[Pixel coordinate grounding data]
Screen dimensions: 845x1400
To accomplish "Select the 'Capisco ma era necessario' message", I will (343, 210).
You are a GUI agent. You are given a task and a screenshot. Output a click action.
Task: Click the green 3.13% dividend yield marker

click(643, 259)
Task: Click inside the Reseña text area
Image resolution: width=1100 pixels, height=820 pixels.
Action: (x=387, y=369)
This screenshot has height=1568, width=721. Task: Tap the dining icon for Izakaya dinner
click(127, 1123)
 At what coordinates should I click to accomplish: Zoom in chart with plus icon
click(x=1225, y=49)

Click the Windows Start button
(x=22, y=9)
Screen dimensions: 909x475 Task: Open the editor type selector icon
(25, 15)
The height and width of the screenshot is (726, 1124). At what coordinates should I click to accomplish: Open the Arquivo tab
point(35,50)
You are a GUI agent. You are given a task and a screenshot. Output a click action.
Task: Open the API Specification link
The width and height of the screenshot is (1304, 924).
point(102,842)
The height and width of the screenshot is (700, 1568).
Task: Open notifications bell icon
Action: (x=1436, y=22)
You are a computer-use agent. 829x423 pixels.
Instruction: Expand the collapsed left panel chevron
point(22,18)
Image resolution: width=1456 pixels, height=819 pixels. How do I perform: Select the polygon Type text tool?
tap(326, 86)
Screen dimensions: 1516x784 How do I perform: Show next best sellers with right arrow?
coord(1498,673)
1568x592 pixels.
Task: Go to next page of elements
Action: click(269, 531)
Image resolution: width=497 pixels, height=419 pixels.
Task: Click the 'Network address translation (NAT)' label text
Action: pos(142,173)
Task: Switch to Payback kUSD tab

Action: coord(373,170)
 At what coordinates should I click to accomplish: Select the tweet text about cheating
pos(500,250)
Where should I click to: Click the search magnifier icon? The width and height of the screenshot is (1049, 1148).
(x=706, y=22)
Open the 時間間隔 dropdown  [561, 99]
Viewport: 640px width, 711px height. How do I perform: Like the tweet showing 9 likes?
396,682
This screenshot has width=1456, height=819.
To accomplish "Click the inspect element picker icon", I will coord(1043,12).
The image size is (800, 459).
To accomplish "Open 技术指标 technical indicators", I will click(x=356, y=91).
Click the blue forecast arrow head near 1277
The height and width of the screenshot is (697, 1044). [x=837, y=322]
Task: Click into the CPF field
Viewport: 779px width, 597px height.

● Problem to work on
Run a filter over the data above and keep each line that contains the word "will".

● Answer area
To accomplish "Select the 'Capisco ma era necessario' message", I will (343, 210).
To accomplish "Click the inspect element picker icon", I will coord(1043,12).
To accomplish "Open 技术指标 technical indicators", I will click(x=356, y=91).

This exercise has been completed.